This repository highlights the outcomes from Peng et al. (2024), published by the International Journal of Digital Earth of Taylor & Francis for a special collection (Advance in FAIR Geospatial Information Resources).

The FAIRness quality measures established by Peng et al. (2024) are a set of unique core concepts contained in the definitions of the FAIR Principls (Wilkinson et al. 2016), that can be used to evaluate the level of FAIR-compliance, i.e., FAIRness. The core concepts are deduced by decomposing the definitions through a concept mapping approach described in Peng (2023). More information can be found in this folder.

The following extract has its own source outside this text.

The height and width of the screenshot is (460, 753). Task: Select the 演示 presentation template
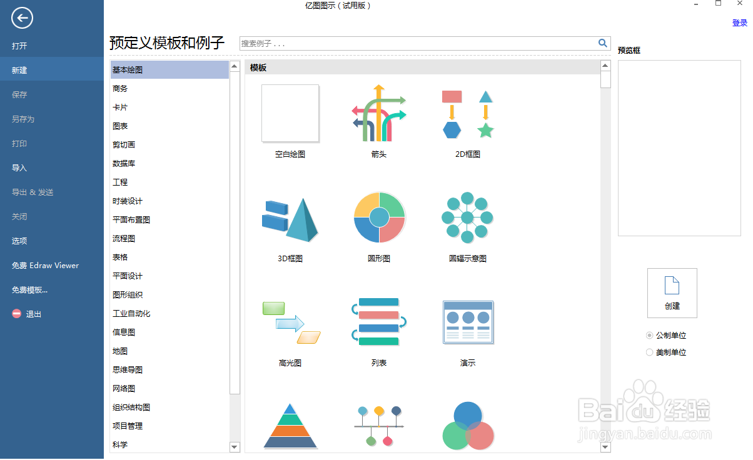(467, 322)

The FAIRness quality measures can serve as common, fundamental pillars of holistic FAIRness assessment workflows. More information can be found in this folder.

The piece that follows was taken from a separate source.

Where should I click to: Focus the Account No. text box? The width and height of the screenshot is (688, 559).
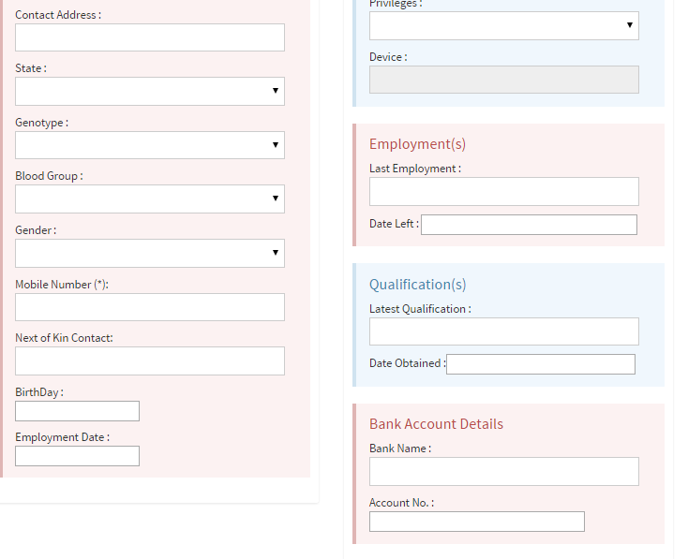coord(476,522)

A common FAIR vocabulary defined in Peng et al. (2024) is presented with definitions and ontology specifications (working in progress). The common FAIR vocabulary is beneficial for harmonizing FAIRness assessment and reporting towards machine-actionable FAIRness quality information. More information can be found in this folder.

The FAIRness quality maturit matrix (FAIR-QMM) crafted by Peng et al. (2024) is also presented. The FAIR-QMM is a structured, tiered, and progressive approach for evaluating and reporting the degree of FAIR-compliance. It can be used as a FAIRness assessment tool independently and/or as a translator between other FAIRness assessment tools or models. More information can be found in this folder.

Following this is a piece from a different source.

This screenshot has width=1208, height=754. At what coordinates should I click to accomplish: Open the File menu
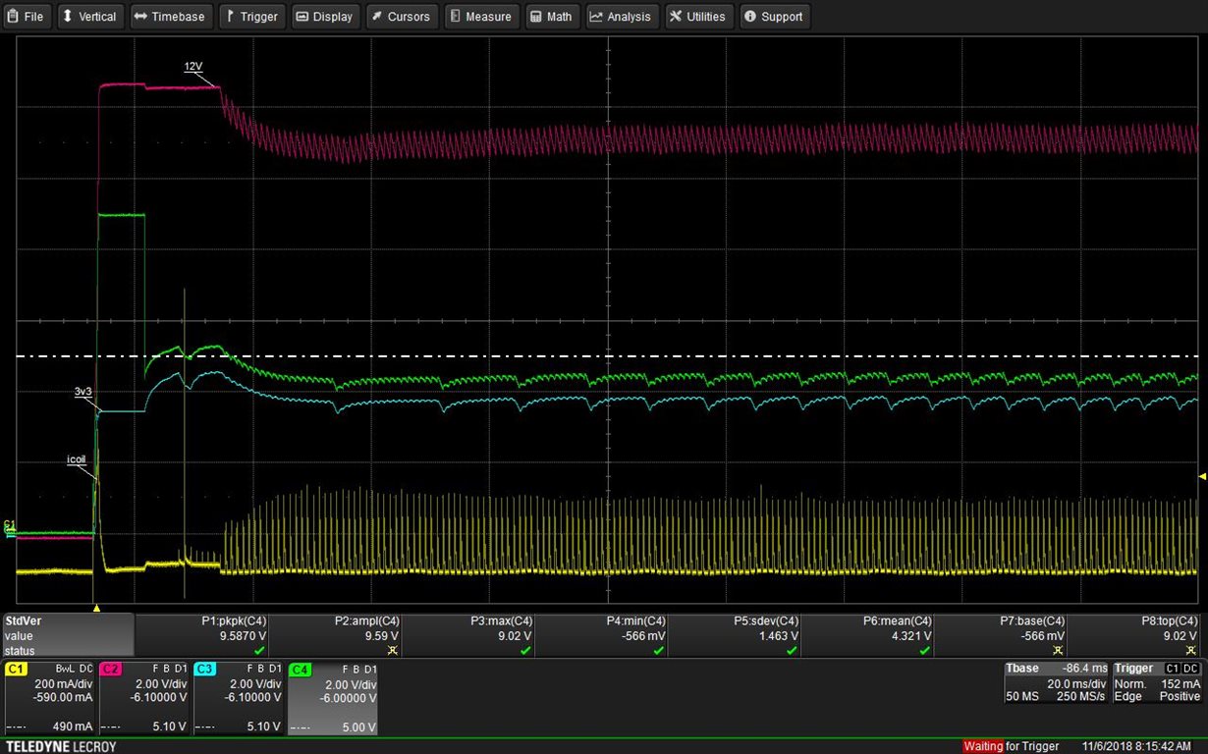(27, 17)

Data, Metadata, Infrastructure, and Enterprise Capability are considered as four essential components for FAIR data. The relevant requirements derived from the FAIR Principles are listed in this folder.

Related presentations can be found in this folder.

Release Notes

The contents in this repository is released under the CC-BY 4.0 International license. When using or reusing the described FAIRness quality measures, common FAIR vocabulary, FAIR-QMM, and any other relevant contents, please provide attribution to Peng et al. (2024) and/or this repository.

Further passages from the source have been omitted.